In terms of linguistic interests, I am particularly interested in morphosyntactic alternations: when there is more than one way to say something, when and why do we choose one way over another? I am also interested in phonology, particularly as it interacts with morphosyntax. This is not to give phonetics, semantics or discourse/pragmatics short shrift; the complex interplay of all levels of language is what makes language interesting, and a paper will often have to take into account, or at least control for, other linguistic strata.

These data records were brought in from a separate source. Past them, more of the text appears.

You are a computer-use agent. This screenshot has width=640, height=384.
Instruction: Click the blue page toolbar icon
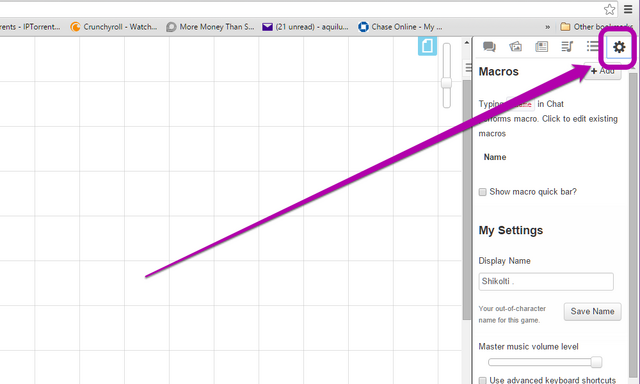(427, 46)
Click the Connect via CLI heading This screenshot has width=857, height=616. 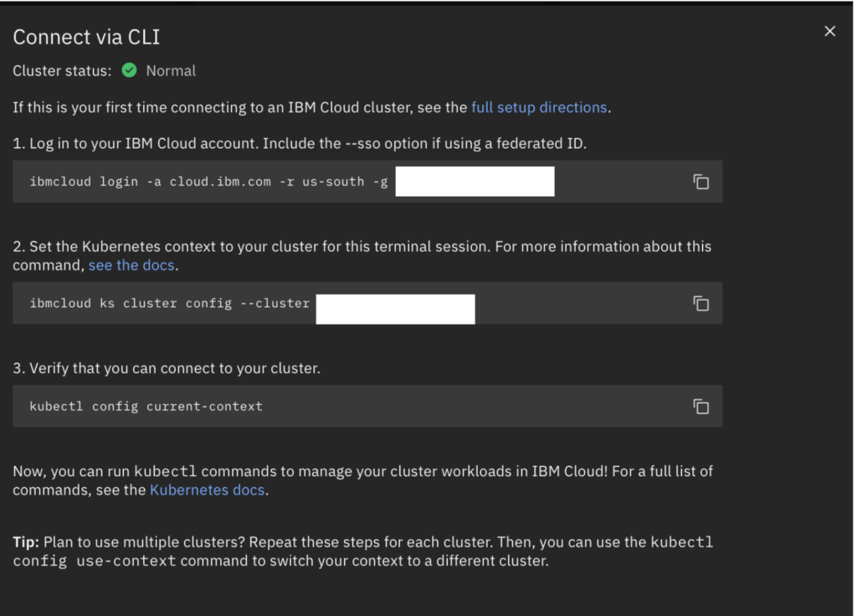click(86, 37)
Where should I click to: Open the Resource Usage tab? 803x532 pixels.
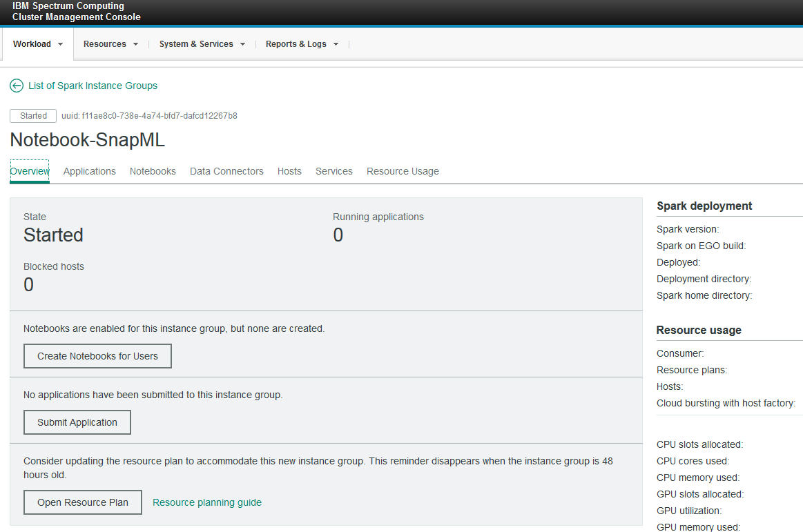[x=403, y=171]
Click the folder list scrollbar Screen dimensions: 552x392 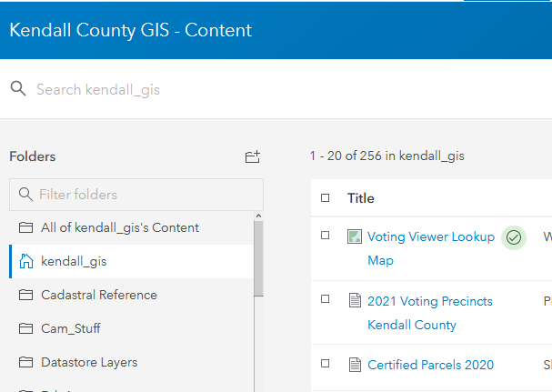pos(258,257)
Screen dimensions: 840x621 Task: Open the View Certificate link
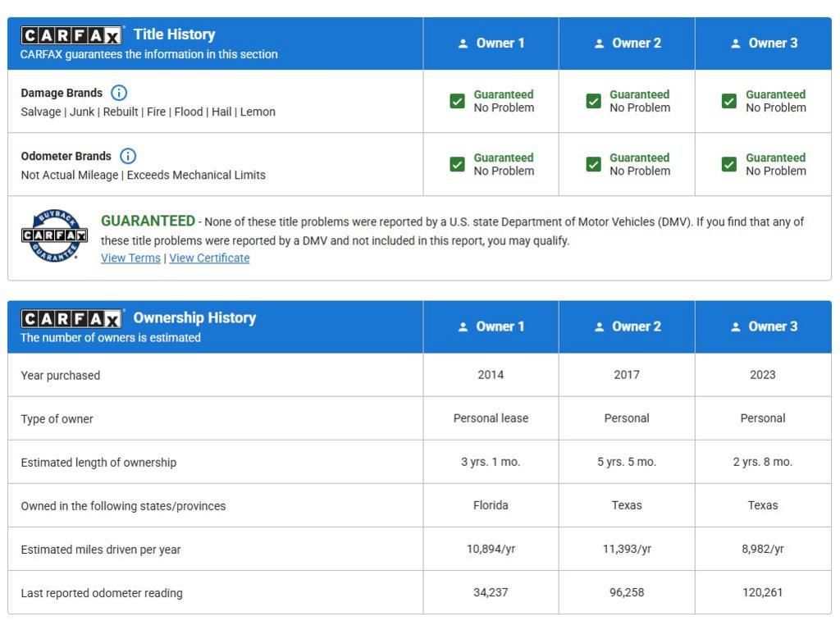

I believe the best way to approach the study of language is to treat it as the complex, interacting system that it is. Language arises within the constraints of our physiology, influenced by properties of our cognitive system, social behaviour and communicative needs. Given the multi-faceted nature of language, a parochial view that ignores interactions between subfields and between types of evidence cannot move us forward. Thus, I believe corpus, typological and experimental data all have important roles to play in the study of language, and I would like to combine different sources of quantitative evidence to answer the same linguistic questions.
While I am interested in typological variation and do not intend to limit myself to any particular language or language family, my main interests lie in Sino-Tibetan, especially but not limited to Sinitic, Tibetic and non-Tibetic Bodish languages. As the Sino-Tibetan family has a huge amount of internal variation from the extreme analyticity and complex tonal systems of Sinitic to polysynthetic branches like Kiranti and rGyalrong, generalisations about Sino-Tibetan are likely good candidates for general trends in human language.